The fourth and final goal is equally important. As part of the Technical University of Berlin, we are providing colleagues working on other projects with infrastructure that will help them advance research into machine learning, cybersecurity, and IoT integration. 

Berlin and Beyond with Cisco Kinetic

Cisco Kinetic technology is powering smart city projects all over the planet. Berlin has joined world capitals like Paris and London and smaller cities like Raleigh, North Carolina, in bringing the digital transformation to public services and urban infrastructure.


DAI-Labor is expanding the DIGINET-PS project. Right now, we have two autonomous cars on the road in the test area. We'll soon be adding an autonomous bus with displays that will allow passengers to interact with the vehicle using a chatbot. We are also extending the test track by ten kilometers.


Our eventual goal is to establish a national standard for autonomous vehicles and smart thoroughfares.
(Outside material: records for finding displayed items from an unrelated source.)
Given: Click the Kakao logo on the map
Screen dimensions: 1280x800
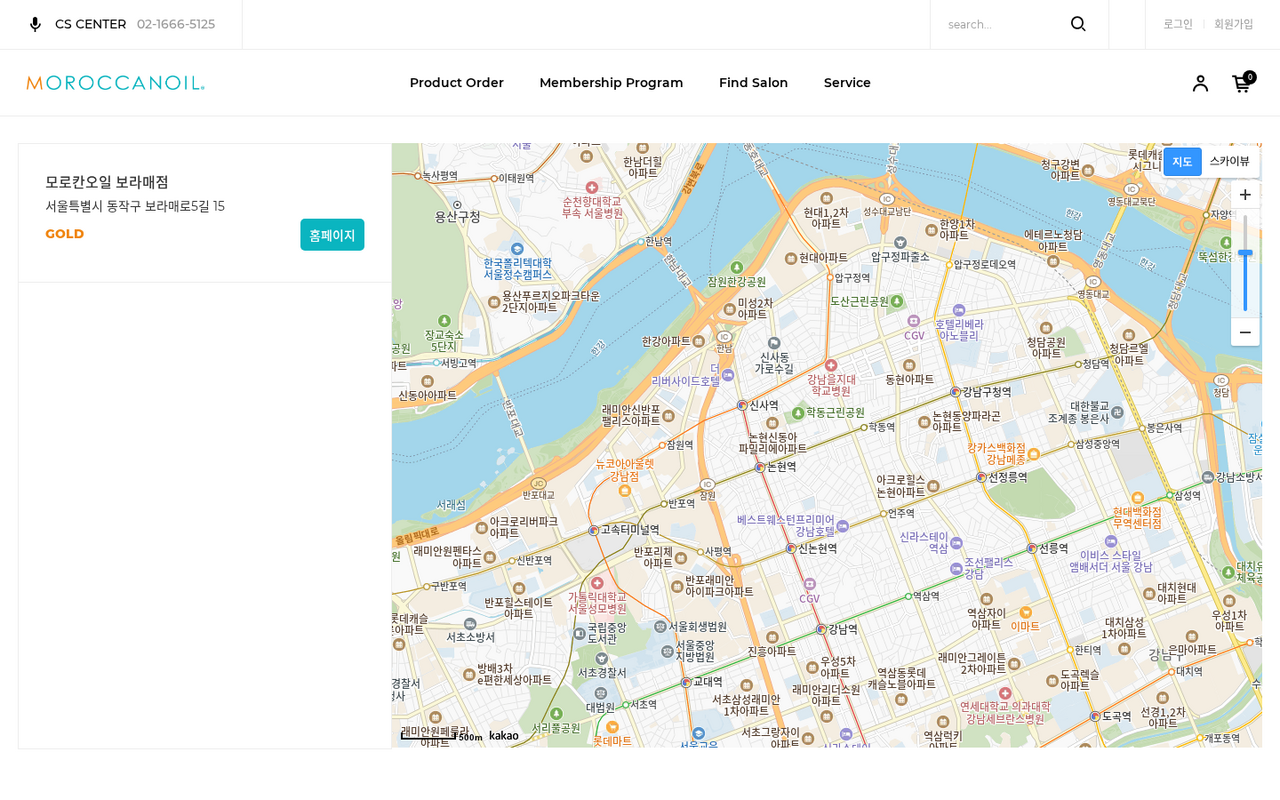Looking at the screenshot, I should [x=504, y=736].
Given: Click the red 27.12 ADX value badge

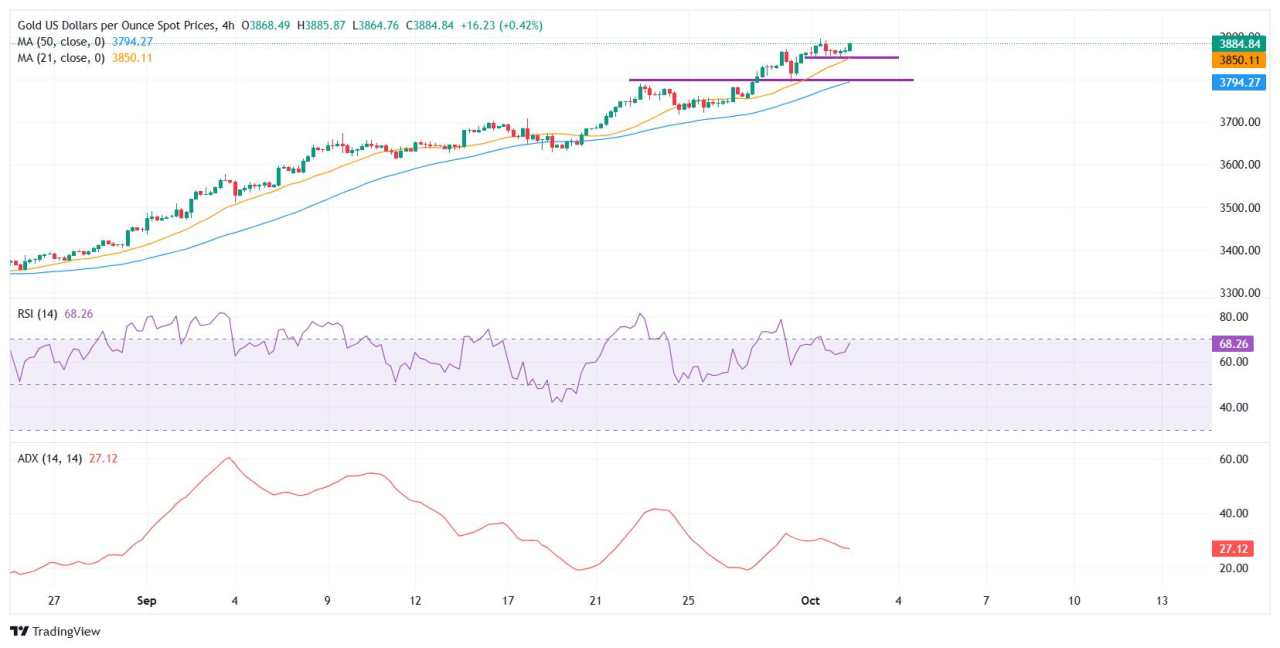Looking at the screenshot, I should coord(1234,549).
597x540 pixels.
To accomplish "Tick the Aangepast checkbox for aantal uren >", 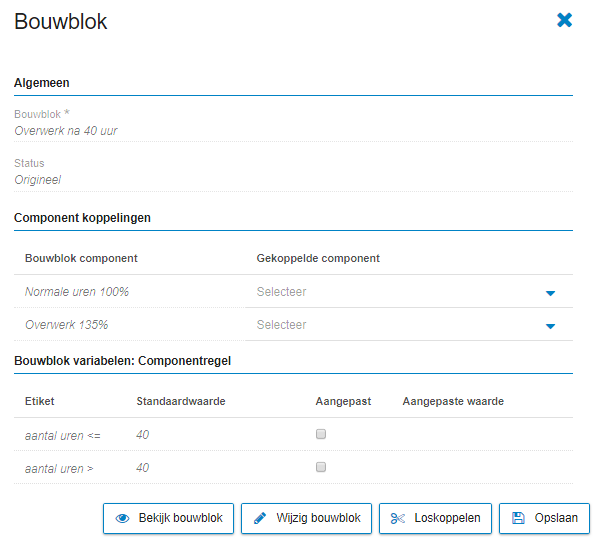I will tap(321, 467).

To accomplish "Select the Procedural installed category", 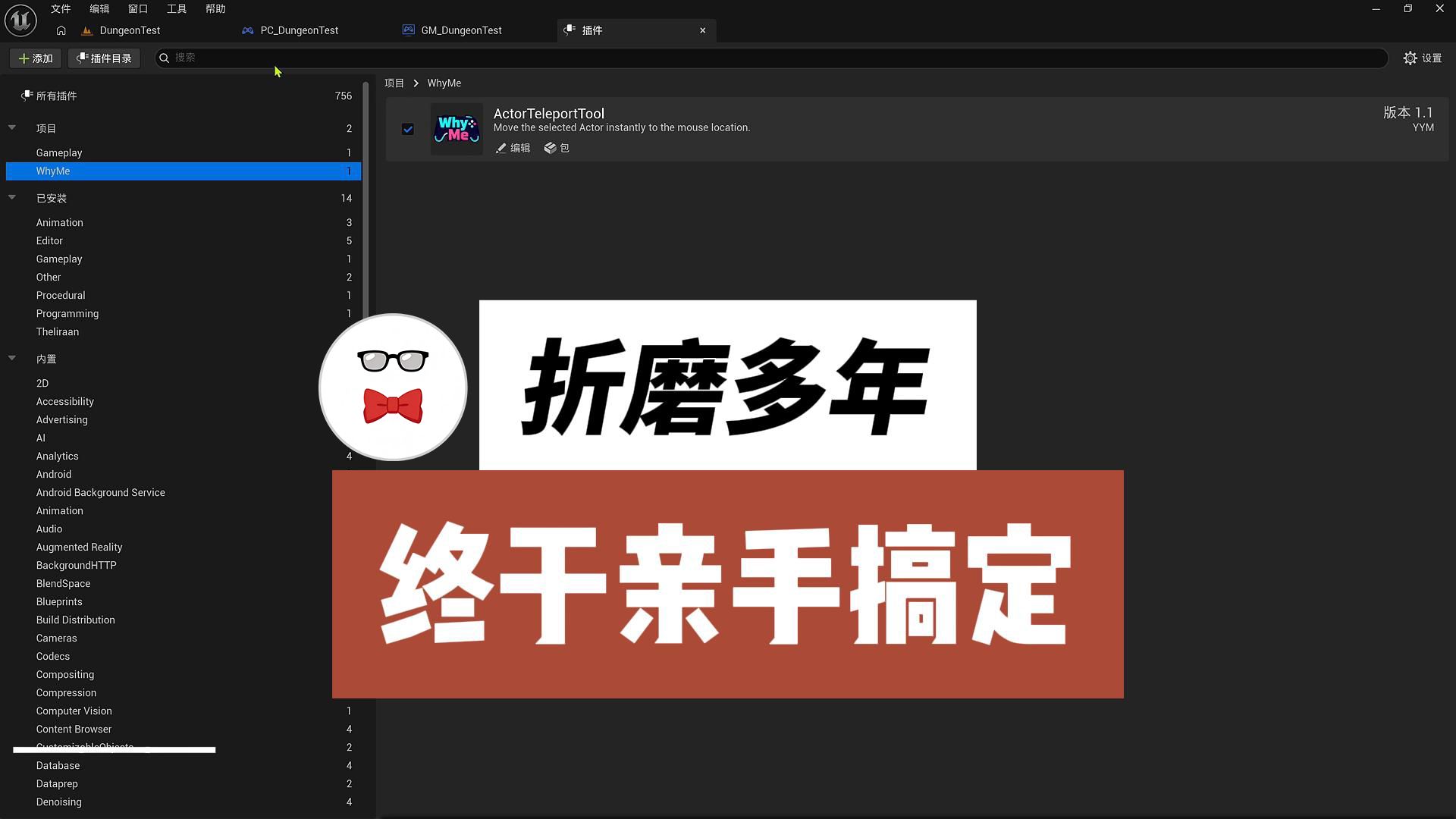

We are already working on that with the German government, but first, we must expand DIGINET-PS to other cities, and that means laying down more roadside infrastructure. And that means working with Cisco to replicate our success in Berlin.


The distributed approach of DIGINET-PS addresses one of the biggest limitations of self-driving cars that use onboard systems alone. Driving conditions can change in an instant. Intelligent roads equipped with cloud-connected sensors can interpret and ferry data to approaching vehicles to provide a failsafe when autonomous cars don't have time to react or encounter situations that can fool their built-in programming.


For example, a car's cameras may fail to detect a truck that is braking or changing lanes because they cannot distinguish its low-contrast paint job or the reflective surface of the container it is hauling from the sky. However, roadside sensors can send a signal warning about the movements of this object that onboard technology cannot see.


In another instance, a self-driving car programmed for a specific route may not register a concrete barrier blocking access to an off-ramp that is under construction. In this case, a roadside beacon can serve advanced notice causing a vehicle to change its itinerary, or it can send telemetry data that will trigger an emergency maneuver to prevent an imminent collision.

Autonomous cars need smarter roads #CiscoKineticforCities #TUBerlin #DAI-Labor


It is my wish that DIGINET-PS and our RouteCharge network of vehicle battery replenishing stations eventually expand to cover all of Germany's roadways, making our country a leader in green and safe automotive technology.


We also hope to bring our solutions to the international community, thus improving transportation options for people around the world. The road ahead is wide open, and I am confident that the engineers and researchers at DAI-Labor and Cisco will continue to work together to map the future.